1 files changed, 352 insertions, 0 deletions
diff --git a/subversion/libsvn_fs_fs/structure-indexes b/subversion/libsvn_fs_fs/structure-indexes
new file mode 100644
index 000000000000..25490c7ca8f0
--- /dev/null
+++ b/subversion/libsvn_fs_fs/structure-indexes
@@ -0,0 +1,352 @@
+This file describes the design, data model, and storage formats of FSFS
+index data.
+
+
+Design
+======
+
+Each pack and each rev file using logical addressing contains exactly
+two index sections.  One, the log-to-phys index, maps the (rev, item_index)
+pairs to absolute file offsets.  The other, phys-to-log, is a reverse
+index that gives basic information on any file location.  This is enough
+to read and cache any data without traversing DAGs.
+
+Rev and pack files are immutable, so the same is true for index data.

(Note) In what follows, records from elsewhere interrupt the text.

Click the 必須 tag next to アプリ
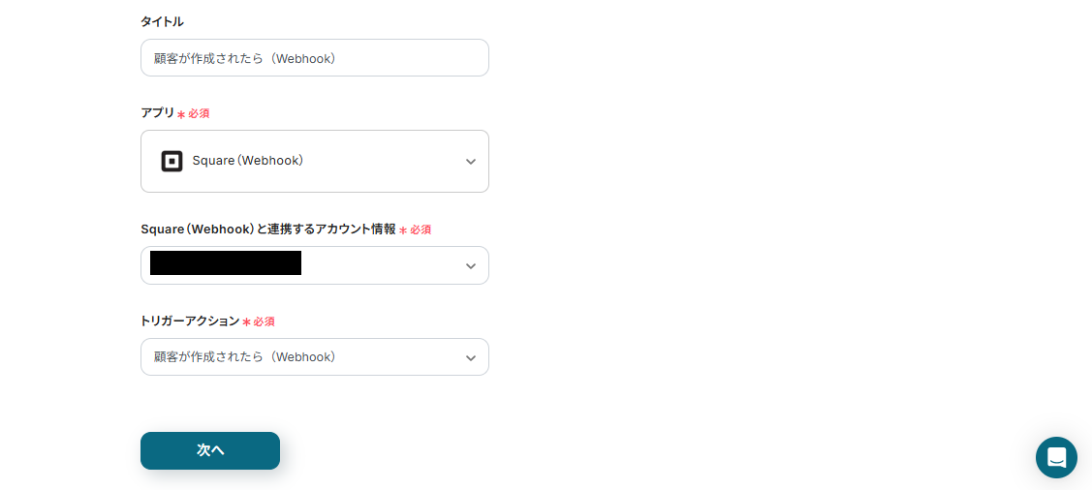(x=199, y=113)
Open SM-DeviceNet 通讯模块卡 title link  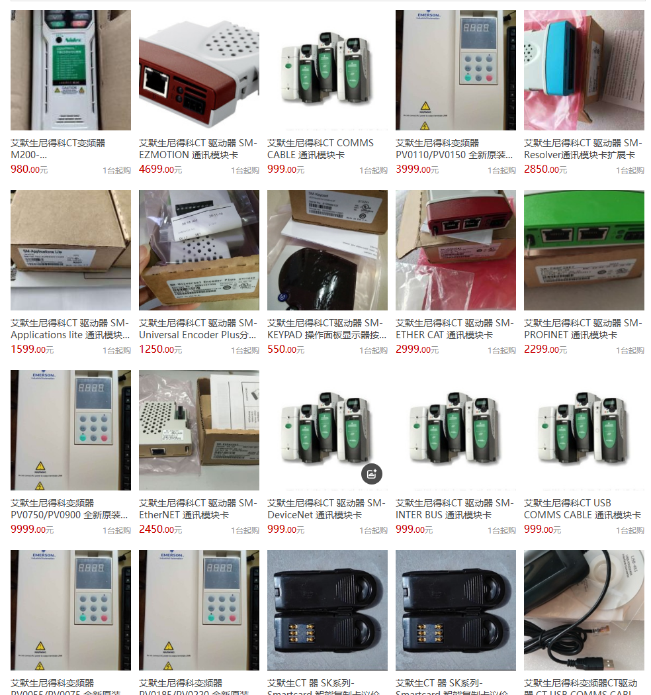pos(326,509)
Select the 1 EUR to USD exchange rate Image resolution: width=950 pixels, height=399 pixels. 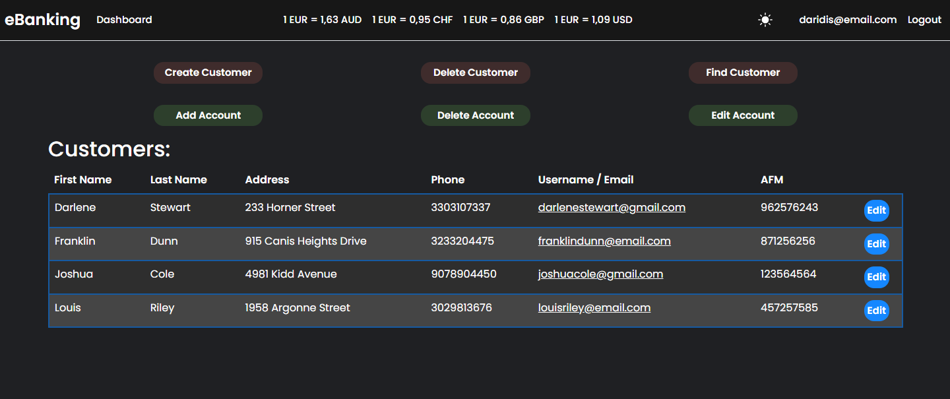(x=593, y=20)
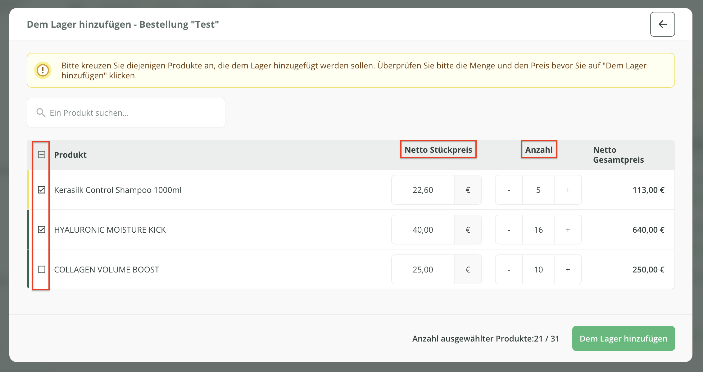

+During a transaction or while packing a file, a proto index file gets
+written (actually, one log-to-phys and one phys-to-log).  Its format is
+a simple concatenation of runtime structs and as such, an implementation
+detail subject to change.  A proto index basically aggregates all the
+information that must later be transformed into the final index.
+
+
+General design concerns
+-----------------------
+
+In Subversion, there is no limit to the size of a revision; even practical
+limits are in the order of millions of changes at least.  Index data for
+these would be multiple megabytes in size with pack file indexes possibly
+approaching 1 GB.  To ensure we still get roughly O(1) access time, we
+need a hierarchical data structure.
+
+Therefore, the indexes will start with a header containing an array of
+references to sub-sections or pages.  The length of these pages varies
+but is limited to a size configurable in fsfs.conf.
+
+Finally, it is assumed that whole pages can be cached efficiently and
+with a high cache hit rate.  So, although a page may have a thousand or
+more entries, the access time is still amortized O(1) in many scenarios.
+
+
+Items and item types
+--------------------
+
+The index implementation treats item_index and item type as simple ints,
+except for SVN_FS_FS__ITEM_INDEX_UNUSED and SVN_FS_FS__ITEM_TYPE_UNUSED.
+Since they have been defined as 0, the code may test for "used" etc.
+by simply comparing with 0.
+
+See section "addressing modes" in structure to a list of item types
+and pre-defined item_index values.
+
+
+Encoding
+--------
+
+The final index data format is tuned for space and decoding efficiency.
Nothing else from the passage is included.